• **BRIEF 1**
Using the aquarium forum thread, decide whether each statement agrees with it: (a) Lupin says the black growth is harmful to the fish, (b) Brandon's tank holds 10 gallons, and (c) Brandon keeps live plants in the tank. Answer each with yes or no and quote the words that decide it.

• **EXTRACT PROVIDED**
>>

# black stuff



## Brandon (Dec 14, 2006)

Hey im kinda new at this stuff an im finding that there is little black hairs forming on my rocks and gravel(looks almost like mold?). I just wanted to know if i should worry about this.

Also i have had it setup for about a week. I have a redtailed shark a rubber pleco and a julii corycat. I have fake plants and a power filter.

THANK YOU


----------



## Lupin (Aug 2, 2006)

Hi and welcome aboard, Brandon.:wave:

It seems like black brush algae. Not harmful at all except that it can be a nuisance once it grows rampantly.
It is best if you settle with live plants instead of fake ones. Live ones can consume nitrates which the algae will need.
Siamese Algae Eater(SAE) are known to eat them. What is the size of your tank?
Removal is done by bleaching the decors but you should wash the decors thoroughly to remove any bleach residues.


----------



## Brandon (Dec 14, 2006)

Thanks, my tank is a 10 gallon and i'll try cleaning the plants. But wont my shark attack the algae eater?


----------



## Lupin (Aug 2, 2006)

Brandon said:


> Thanks, my tank is a 10 gallon and i'll try cleaning the plants. But wont my shark attack the algae eater?

<<

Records
>>

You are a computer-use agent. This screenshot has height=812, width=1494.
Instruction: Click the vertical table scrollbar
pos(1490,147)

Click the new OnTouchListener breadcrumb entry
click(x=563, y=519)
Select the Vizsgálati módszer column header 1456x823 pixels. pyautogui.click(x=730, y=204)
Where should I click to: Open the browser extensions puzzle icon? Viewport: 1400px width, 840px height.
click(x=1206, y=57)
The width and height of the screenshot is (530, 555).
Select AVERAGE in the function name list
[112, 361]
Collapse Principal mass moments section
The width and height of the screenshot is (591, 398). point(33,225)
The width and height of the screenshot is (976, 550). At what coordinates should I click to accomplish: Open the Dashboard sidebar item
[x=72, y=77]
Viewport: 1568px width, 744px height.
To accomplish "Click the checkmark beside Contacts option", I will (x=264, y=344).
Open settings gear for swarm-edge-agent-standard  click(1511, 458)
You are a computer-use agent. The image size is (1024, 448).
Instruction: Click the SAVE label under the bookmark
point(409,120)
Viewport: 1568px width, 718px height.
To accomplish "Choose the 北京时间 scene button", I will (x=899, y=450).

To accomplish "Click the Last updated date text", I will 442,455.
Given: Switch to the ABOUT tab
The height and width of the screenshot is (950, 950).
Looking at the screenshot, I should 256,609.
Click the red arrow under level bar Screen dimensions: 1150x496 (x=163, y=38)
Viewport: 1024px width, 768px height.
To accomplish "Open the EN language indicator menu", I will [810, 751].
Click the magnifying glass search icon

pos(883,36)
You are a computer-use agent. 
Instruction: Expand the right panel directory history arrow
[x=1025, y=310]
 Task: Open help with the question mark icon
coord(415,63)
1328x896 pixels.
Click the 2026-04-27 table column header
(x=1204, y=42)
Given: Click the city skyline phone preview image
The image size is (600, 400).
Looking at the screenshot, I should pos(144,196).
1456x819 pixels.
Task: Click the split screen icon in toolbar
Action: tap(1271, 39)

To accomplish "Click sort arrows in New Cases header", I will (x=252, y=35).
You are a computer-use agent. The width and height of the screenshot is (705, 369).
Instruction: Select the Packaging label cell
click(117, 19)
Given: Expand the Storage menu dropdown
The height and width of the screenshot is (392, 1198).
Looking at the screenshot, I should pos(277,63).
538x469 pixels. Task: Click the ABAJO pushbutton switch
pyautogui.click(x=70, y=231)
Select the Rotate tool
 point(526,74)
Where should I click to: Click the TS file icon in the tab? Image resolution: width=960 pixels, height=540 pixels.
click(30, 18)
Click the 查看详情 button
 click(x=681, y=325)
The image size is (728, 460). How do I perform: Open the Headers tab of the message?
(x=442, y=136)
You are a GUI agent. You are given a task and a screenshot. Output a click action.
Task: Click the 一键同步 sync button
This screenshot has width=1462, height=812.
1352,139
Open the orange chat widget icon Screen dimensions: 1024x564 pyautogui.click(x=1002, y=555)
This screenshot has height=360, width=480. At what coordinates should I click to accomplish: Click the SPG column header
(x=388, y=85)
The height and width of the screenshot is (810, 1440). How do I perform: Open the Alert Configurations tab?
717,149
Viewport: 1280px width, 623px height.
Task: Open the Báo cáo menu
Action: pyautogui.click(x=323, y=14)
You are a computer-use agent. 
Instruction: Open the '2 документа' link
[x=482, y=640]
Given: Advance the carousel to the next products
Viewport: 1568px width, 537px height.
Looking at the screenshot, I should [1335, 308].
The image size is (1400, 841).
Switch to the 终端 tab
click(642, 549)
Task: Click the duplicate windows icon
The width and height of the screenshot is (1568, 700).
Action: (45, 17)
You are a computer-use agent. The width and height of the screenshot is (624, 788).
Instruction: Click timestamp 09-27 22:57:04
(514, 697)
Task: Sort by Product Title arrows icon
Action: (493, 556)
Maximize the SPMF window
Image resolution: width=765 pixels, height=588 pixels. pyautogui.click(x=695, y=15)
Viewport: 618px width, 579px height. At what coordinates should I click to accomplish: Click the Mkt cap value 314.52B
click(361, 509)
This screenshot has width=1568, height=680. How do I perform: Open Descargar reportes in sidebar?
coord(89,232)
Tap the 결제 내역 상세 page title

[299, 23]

<<

• **BRIEF 2**
Convert the stretch of the records from the line containing "Given: Switch to the ABOUT tab" through the line containing "Click the red" into a JSON list of strings, with one string per line and blank lines left out.

• **WORKED ANSWER 1**
(a) No: "Not harmful at all except that it can be a nuisance once it grows rampantly."
(b) Yes: "my tank is a 10 gallon"
(c) No: "I have fake plants and a power filter."

• **WORKED ANSWER 2**
[
  "Given: Switch to the ABOUT tab",
  "The height and width of the screenshot is (950, 950).",
  "Looking at the screenshot, I should 256,609.",
  "Click the red arrow under level bar Screen dimensions: 1150x496 (x=163, y=38)"
]